**INSTRUCTIONS FOR THE TASK**
Check the records below line by line, and report how many lines include the string "рубеж". No other words are needed.

─── AVAILABLE DATA

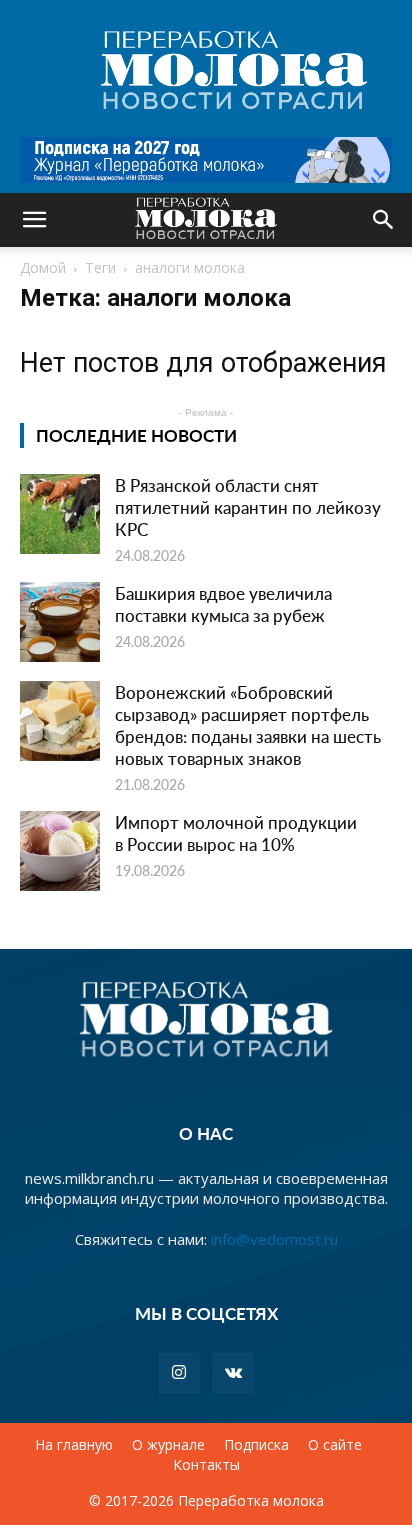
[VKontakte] (233, 1373)
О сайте (335, 1445)
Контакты (206, 1465)
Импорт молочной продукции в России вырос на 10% (236, 833)
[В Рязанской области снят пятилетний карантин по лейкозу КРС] (60, 514)
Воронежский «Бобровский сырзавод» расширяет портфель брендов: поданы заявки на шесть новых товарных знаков (248, 725)
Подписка (256, 1445)
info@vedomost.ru (274, 1239)
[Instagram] (179, 1373)
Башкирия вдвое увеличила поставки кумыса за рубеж (223, 604)
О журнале (168, 1445)
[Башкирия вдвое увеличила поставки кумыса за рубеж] (60, 622)
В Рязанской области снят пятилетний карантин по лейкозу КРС (248, 507)
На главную (74, 1445)
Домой (43, 267)
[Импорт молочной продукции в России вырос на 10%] (60, 851)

──────

**RESULT FOR THIS EXERCISE**
2